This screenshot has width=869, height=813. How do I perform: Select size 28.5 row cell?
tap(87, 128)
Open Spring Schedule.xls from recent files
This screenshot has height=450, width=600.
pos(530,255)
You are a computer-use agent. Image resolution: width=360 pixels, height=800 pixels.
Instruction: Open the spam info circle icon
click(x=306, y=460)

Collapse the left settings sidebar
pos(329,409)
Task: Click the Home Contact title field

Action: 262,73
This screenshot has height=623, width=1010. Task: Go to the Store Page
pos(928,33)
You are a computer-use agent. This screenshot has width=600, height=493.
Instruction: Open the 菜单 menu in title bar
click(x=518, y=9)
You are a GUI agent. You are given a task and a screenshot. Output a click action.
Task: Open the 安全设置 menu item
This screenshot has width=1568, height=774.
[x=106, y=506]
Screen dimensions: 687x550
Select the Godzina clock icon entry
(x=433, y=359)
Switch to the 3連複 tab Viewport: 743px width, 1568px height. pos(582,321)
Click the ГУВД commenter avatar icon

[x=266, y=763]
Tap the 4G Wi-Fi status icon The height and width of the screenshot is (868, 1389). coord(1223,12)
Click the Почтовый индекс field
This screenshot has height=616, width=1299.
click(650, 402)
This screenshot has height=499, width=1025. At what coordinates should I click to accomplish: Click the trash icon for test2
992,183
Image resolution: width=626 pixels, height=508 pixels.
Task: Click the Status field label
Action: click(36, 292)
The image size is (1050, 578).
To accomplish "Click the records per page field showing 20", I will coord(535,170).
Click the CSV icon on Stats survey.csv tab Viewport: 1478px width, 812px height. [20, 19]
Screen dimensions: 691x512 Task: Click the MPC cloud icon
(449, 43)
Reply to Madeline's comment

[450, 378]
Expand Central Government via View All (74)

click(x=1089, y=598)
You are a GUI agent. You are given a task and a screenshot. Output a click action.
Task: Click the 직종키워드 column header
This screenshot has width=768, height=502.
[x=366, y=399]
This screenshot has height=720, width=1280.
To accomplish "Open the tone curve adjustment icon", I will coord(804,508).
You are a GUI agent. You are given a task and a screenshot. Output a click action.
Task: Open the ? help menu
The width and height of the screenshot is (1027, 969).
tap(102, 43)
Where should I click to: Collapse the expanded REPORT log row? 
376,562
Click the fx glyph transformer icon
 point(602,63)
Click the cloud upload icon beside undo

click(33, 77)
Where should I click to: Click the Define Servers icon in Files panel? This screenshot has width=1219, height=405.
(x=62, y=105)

**********

## DESCRIPTION OF THE TASK
Once the line containing "Task: Open the ? help menu" is found in the listing above, set down that line and every line after it, exactly.

## ANSWER SPACE
Task: Open the ? help menu
The width and height of the screenshot is (1027, 969).
tap(102, 43)
Where should I click to: Collapse the expanded REPORT log row? 
376,562
Click the fx glyph transformer icon
 point(602,63)
Click the cloud upload icon beside undo

click(33, 77)
Where should I click to: Click the Define Servers icon in Files panel? This screenshot has width=1219, height=405.
(x=62, y=105)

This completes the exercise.